Memon visited the woman as she lay dying in hospital, promising a law that would put Shah’s attacker in jail for life. Today, Memon feels she has delivered on that promise. She’s determined to hold the lawmakers responsible if they fail to catch the people who commit acid attacks.

“I’ve put the onus on the MNA of each constituency,” she stated on Twitter. “We will gun for them, not the criminals, if they fail us.” This is also a move that makes sense, given that many criminals in the rural areas appeal to a politically powerful feudal or sardar for protection once they’ve committed a crime like this.

But this is only the beginning, not the end, of the fight. First of all, now that the bill has been passed at this level, it goes to the Senate, where it needs to be adopted before it can become a law.

Furthermore, the bill doesn’t go far enough to truly protect women against acid attacks, either before they have occurred or after they have been committed. At least this is the opinion of Dr Shaista Effendi, a cosmetic and burn surgery specialist who works as a consultant at the Dr Ziauddin Hospital in Karachi. She’s had 30 years of experience working with the victims of acid attacks, as the founder and manager of the Civil Hospital Burns Unit, where women lie in agony, their flesh suppurating and stinking of gangrene, undergoing months and years of painful treatment to salvage what the acid didn’t burn away in the first place.

The bill, Dr Effendi says, doesn’t properly legislate to control the purchase of acid or any other corrosive substance, which is still easily available at any chemist or compounder’s store (it only recommends that provincial assemblies crack down on the buying and selling of acid). Also, it focuses explicitly on the criminal, not the victim, providing no compensation for the victim of an acid attack.

“She’s working, so are all the members of her family,” says Dr Effendi. “Once she’s in hospital, two or three family members must be with her all the time. It cripples an entire family, not just the person, psychologically, emotionally, financially. Not to mention how expensive the treatment is for a burn victim. The attacker must pay for that.”

But according to Dr Effendi, the real weakness of the bill is that it is a reactionary measure to what is a preventable crime.

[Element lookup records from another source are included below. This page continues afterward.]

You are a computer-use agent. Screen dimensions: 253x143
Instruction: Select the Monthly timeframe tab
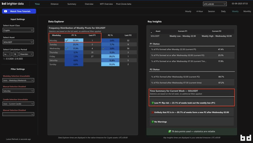click(247, 11)
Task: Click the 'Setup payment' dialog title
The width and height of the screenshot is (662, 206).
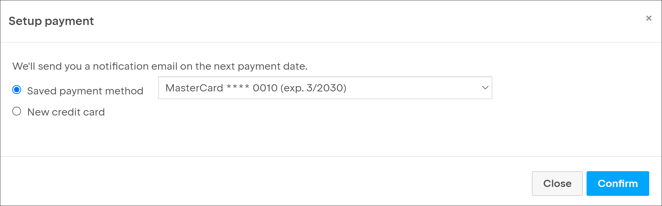Action: [51, 21]
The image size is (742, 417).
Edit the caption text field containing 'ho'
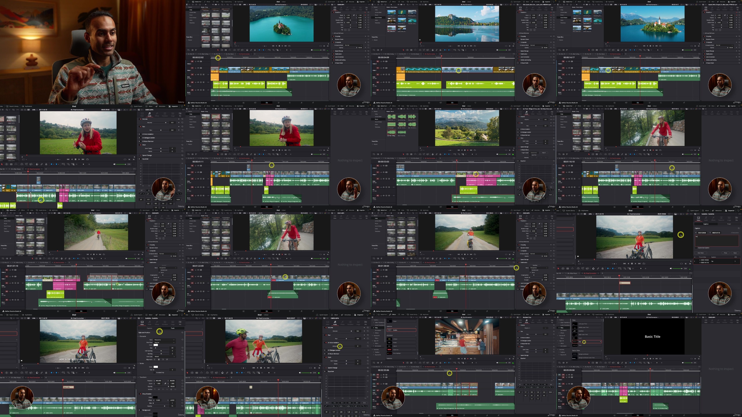tap(717, 241)
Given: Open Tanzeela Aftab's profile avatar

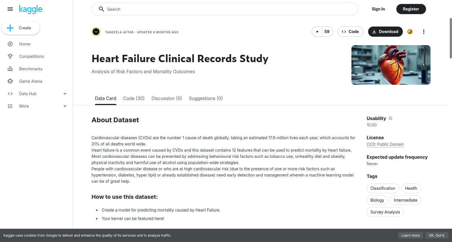Looking at the screenshot, I should point(96,32).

“There are always signs leading up to the crime. Usually it’s a love-hate relationship between the attacker and the woman – she refuses his advances, rejects his proposal. There’s ego and possessiveness involved. And the attacker always shows signs of mental illness or disturbance leading up to the attack. These are the things that we have to watch out for.”

“To be honest, acid throwing is not unique to our country. There are rules that already cover this, under grievous bodily harm. But you see, we are a reactionary society. We need to show that we’re doing ‘something’, even when we could have done ‘something’ before the crime even happened.”

But this is Pakistan, and in Pakistan, something is better than nothing. Let’s hope this bill can evolve into the toughest piece of legislation we have yet on violence against women.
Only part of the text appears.